The Planning Commission tonight will compare two proposed ordinances intended to protect undeveloped ridgelines and govern hillside development throughout Laguna Niguel.
On Friday, a petition signed by more than 5,000 residents was delivered to the city in support of an initiative backed by the Laguna Niguel Ridgeline Protection and Preservation Committee, members said. A separate, city-backed ordinance has been in the making for several months.
Larry Lawrence, whose San Juan Capistrano firm developed the proposal for the city, said that planning commissioners will compare the two options tonight. "They both try to achieve some of the same goals, so they're not really in contrast with each other," he said. "It's just that their focus is different."
Members of the Ridgeline Protection and Preservation Committee, however, have said repeatedly that they will push for their own ordinance, which they insist is tougher than the city plan. They say they have collected enough signatures to force a special election if city officials reject their proposal. The committee and the city have different setback requirements.
One major difference in the two options is that the city's ordinance would give "city decision-making bodies more discretion in dealing with individual projects," Lawrence said.
"It's a very important distinction," he added.
If city officials are not allowed such leeway, Lawrence said, some property could be rendered undevelopable, leaving the city open to potential legal problems. "That's our biggest concern," he said, "because you can't do that under the law."
Members of the Ridgeline Protection and Preservation Committee had attempted to have their proposed ordinance put on the Laguna Niguel City Council agenda last week to allow time to place the issue before voters in November's election. When they learned that the issue would not be placed on the agenda, committee members continued collecting signatures to make sure that they would have enough to call a special election if necessary. More signatures are needed to call a special election than are required to have a measure placed on the ballot during a regular election.

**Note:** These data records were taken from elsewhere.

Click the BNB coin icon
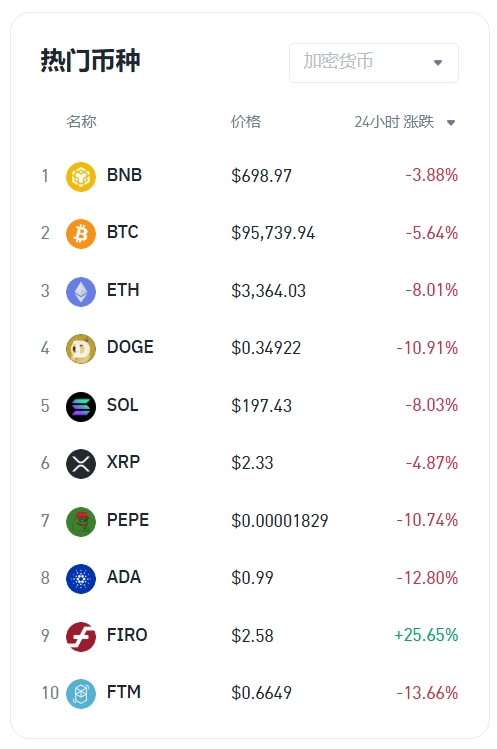The image size is (497, 749). (81, 177)
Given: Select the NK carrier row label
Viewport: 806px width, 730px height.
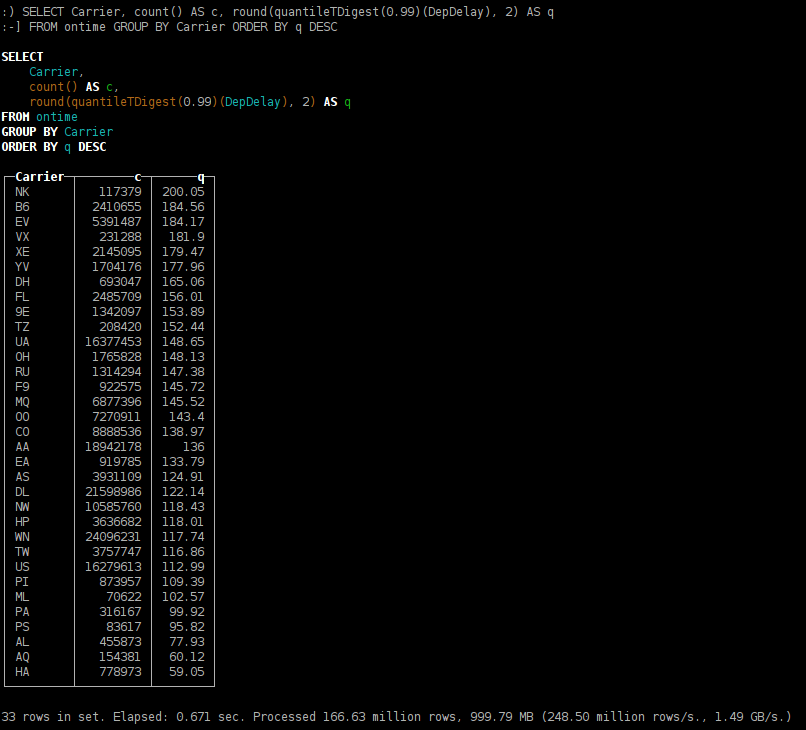Looking at the screenshot, I should point(22,192).
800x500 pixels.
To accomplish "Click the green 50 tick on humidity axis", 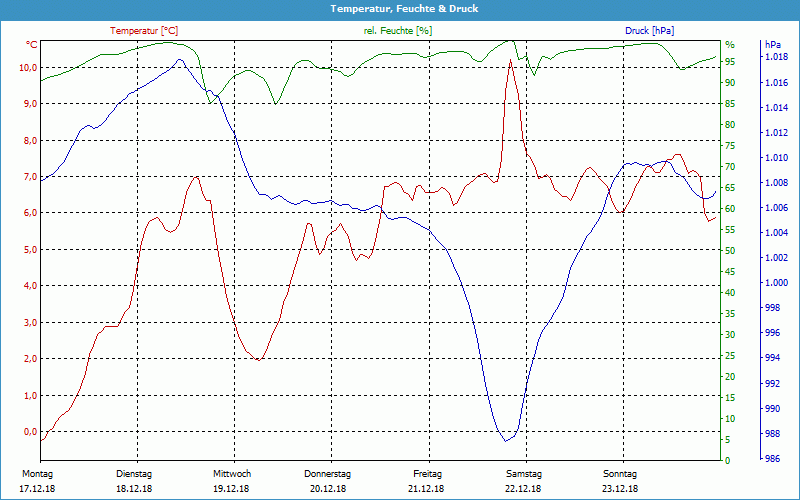I will tap(730, 250).
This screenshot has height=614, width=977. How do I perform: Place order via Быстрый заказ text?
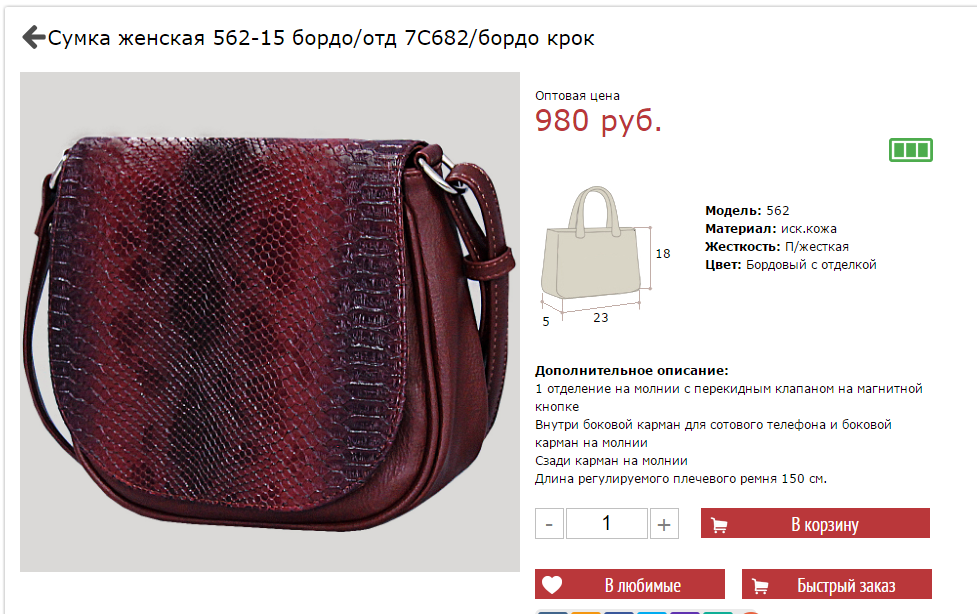(x=846, y=586)
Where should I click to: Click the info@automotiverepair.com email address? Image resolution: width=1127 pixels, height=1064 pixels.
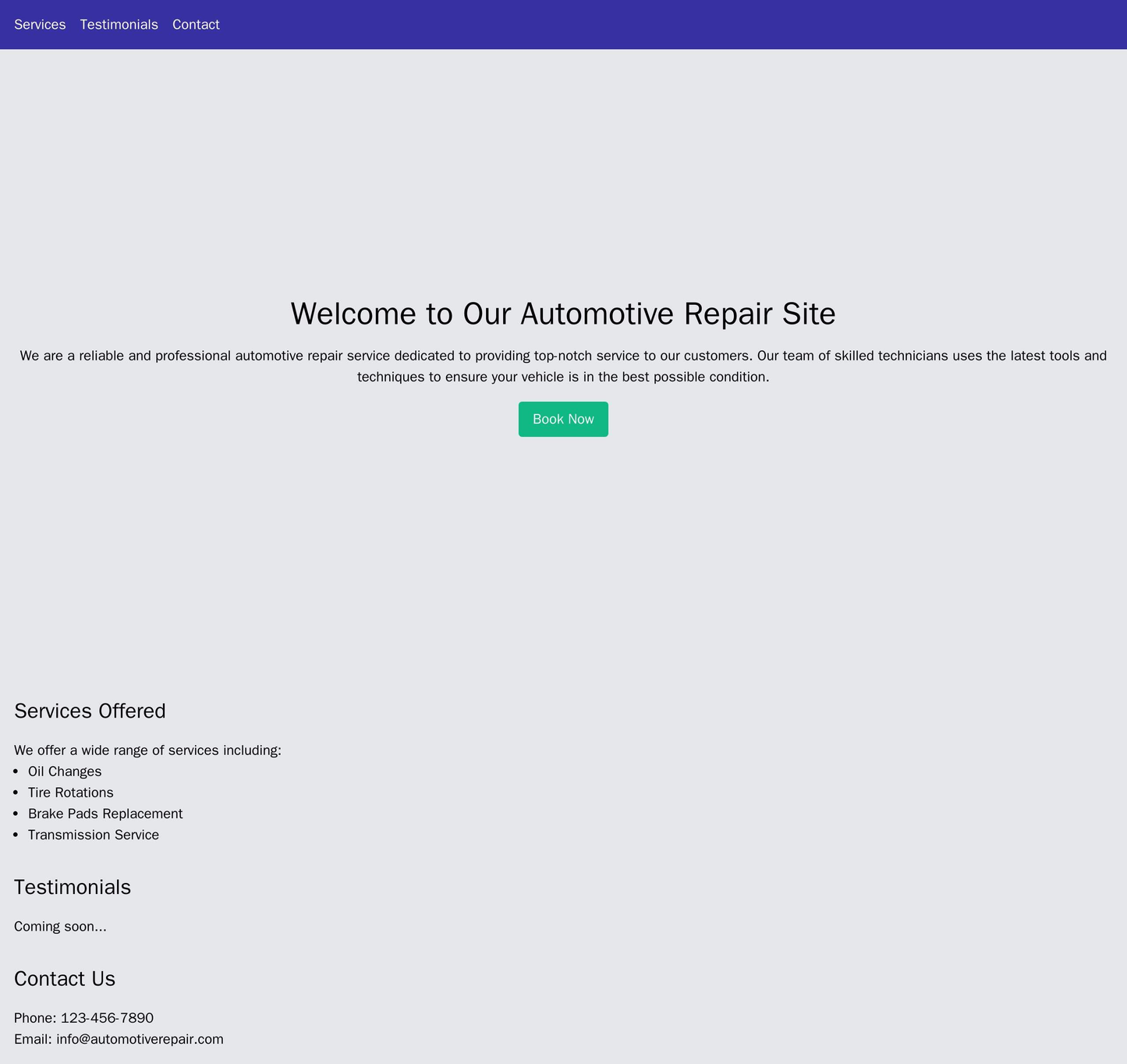tap(140, 1039)
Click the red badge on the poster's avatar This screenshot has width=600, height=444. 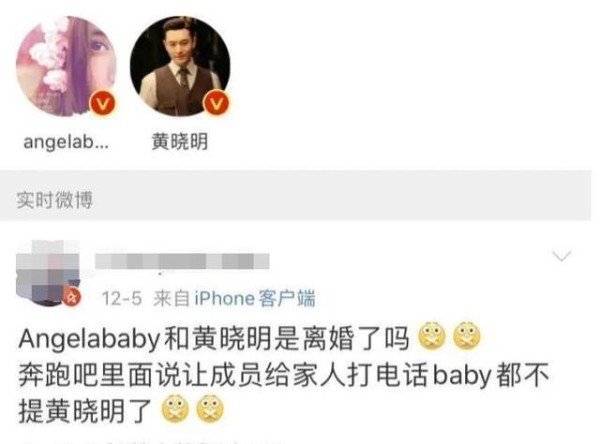(x=72, y=297)
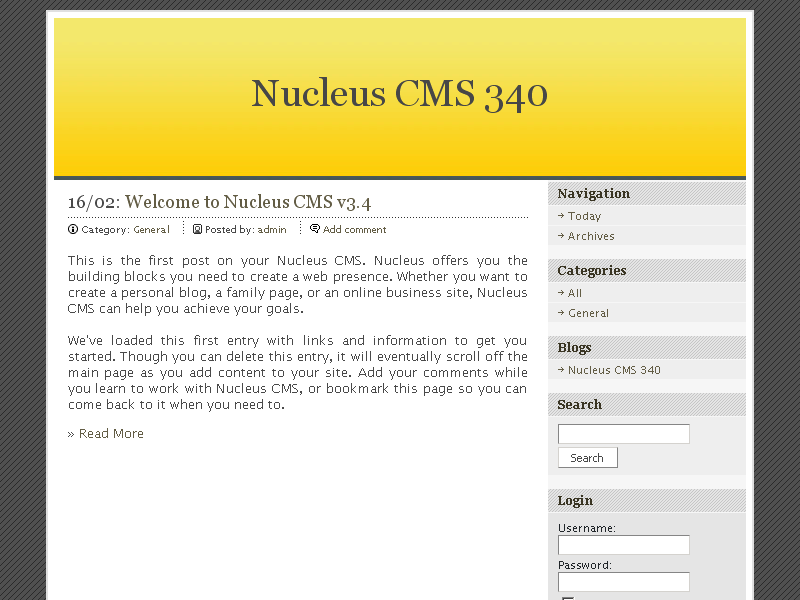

"We wanted to make sure this was ironclad so there was not a question in anybody's mind that we had enough to qualify," said Richard Taylor, chairman of the committee. However, since a special election would be an additional burden to taxpayers, Taylor said, committee members are hoping that city officials will endorse their ordinance.
"It's been a real hard push," he said. "I feel it would be in their best interest if they adopted it. I mean 5,000 (signers) say they want it."
The Planning Commission is expected to consider the two proposals tonight and then continue the public hearing until the Aug. 28 meeting, Lawrence said. Tonight's meeting will begin at 7 p.m.